What Every Shrewd Investor Should Know About Exchange Traded Funds - ETFs
Aug 7, 2009 Business Loan
There are three things to know about Exchange Traded Funds. How they are traded, the cost of the trade, their investment benefits. Once you know that you can make an informed decision as to whether or not they should be part of your portfolio. This article will give you these basics.
ETFs Are Traded The Same Way You Trade Stocks
Just as the S & P 500 index is made up of an underlying collection of stocks, an ETF would be based on the same stocks as the index. It therefore mirrors the performance of the index.
You trade an ETF in the same way as a stock, because just like a stock it has its own ticker symbol and expense ratio. You can do day trading, swing trading, or just hold it for the long term. Keep in mind that a mutual fund, that seems similar, often penalizes you with financial penalties if you do not hold it for a set period of time. ETFs like stocks are priced not by their net asset value but by the market.
Low Cost
The trading restrictions of mutual funds cost you money by forcing you to hold them for a set amount of time if you do not want to pay a penalty. With an ETF you can do what you want when you want. You decide when to buy, sell or hold. Additionally there is a lower cost associated with the expense ratio. The expense ratio expresses the operating costs and management fees as a percentage of the net assets of the fund over a stated amount of time.
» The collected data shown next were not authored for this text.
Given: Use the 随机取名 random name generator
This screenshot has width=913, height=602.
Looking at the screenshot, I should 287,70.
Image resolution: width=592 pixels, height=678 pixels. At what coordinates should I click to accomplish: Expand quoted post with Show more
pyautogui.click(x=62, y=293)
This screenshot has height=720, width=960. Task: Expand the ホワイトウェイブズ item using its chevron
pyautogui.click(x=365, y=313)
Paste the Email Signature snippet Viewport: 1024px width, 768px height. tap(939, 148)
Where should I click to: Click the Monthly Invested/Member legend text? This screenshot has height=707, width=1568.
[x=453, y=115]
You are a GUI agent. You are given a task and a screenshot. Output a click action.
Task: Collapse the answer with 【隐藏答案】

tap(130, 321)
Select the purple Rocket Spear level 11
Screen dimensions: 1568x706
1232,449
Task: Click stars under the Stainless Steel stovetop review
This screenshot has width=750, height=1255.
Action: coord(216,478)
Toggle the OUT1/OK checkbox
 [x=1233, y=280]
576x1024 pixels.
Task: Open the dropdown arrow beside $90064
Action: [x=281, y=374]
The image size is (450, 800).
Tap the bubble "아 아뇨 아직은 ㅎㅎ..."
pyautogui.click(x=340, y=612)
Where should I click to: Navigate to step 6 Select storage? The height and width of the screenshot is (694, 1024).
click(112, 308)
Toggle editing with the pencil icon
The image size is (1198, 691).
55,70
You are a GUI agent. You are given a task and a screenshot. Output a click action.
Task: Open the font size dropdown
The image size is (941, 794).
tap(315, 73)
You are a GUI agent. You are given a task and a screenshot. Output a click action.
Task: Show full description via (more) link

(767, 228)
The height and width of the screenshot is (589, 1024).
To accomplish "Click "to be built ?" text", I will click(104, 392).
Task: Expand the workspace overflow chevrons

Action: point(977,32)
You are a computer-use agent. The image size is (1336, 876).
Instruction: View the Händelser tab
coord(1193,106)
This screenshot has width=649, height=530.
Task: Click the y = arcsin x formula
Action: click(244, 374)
Keep in mind that expense ratios do not include brokerage costs and various other transaction costs. So whereas a mutual fund charges 1-3 percent, ETFs charge .1 to 1 percent.
Benefits
ETFs originally tracked indexes such as the S&P 500. They now mirror industry groups or sectors as well. This means you don’t deal with the underlying asset’s contract details. The ETF does that for you. And although similar to mutual fund they tend to have lower taxes than mutual funds. On a practical note they allow you to deal in different markets without opening multiple accounts.
This article has shown the attraction of trading in ETFs. You’ve learned how they are traded, their costs, and their benefits. Now is the time to take advantage of that and consider making them part of your overall stock market strategy.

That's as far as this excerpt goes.